Several articles recently came to our attention regarding alcohol consumption among teens and new regulations regarding fiber ingredient labels.
The first piece, entitled “How are underage drinkers influenced by alcohol ads?” explains how targeted marketing impacts the drinking habits and potential purchasing power of teenagers.
Alcohol is the most used substance by adolescents in the U.S. People who are between 12 and 20 years old drink 11 percent of all alcoholic beverages consumed in the country, and a new study found that these underage drinkers are heavily influenced by marketing and advertising.
Dr. Michael Siegel, a professor at the Boston University School of Public Health, decided to conduct the study because marketing has been known to potentially contribute to the underage drinking trend, but no other studies have examined the relationship between brand-specific advertising and consumption of alcohol.

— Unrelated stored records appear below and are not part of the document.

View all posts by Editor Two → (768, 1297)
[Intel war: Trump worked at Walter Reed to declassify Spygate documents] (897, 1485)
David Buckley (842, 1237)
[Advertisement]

The second, “Snacks with added fiber a part of Nutrition Facts delay,” explains how a new labeling rule could change how much fiber is listed for some snack bars and cereals.
A little-discussed aspect of the revamped Nutrition Facts panel, which was postponed this week, is that it could change what ingredients products like Fiber One bars can count as dietary fiber.
The Food and Drug Administration says added ingredients need to have a health benefit to be counted as fiber on the new panel. And many ingredients that are currently used to boost fiber counts haven’t yet gotten the green light to keep doing so.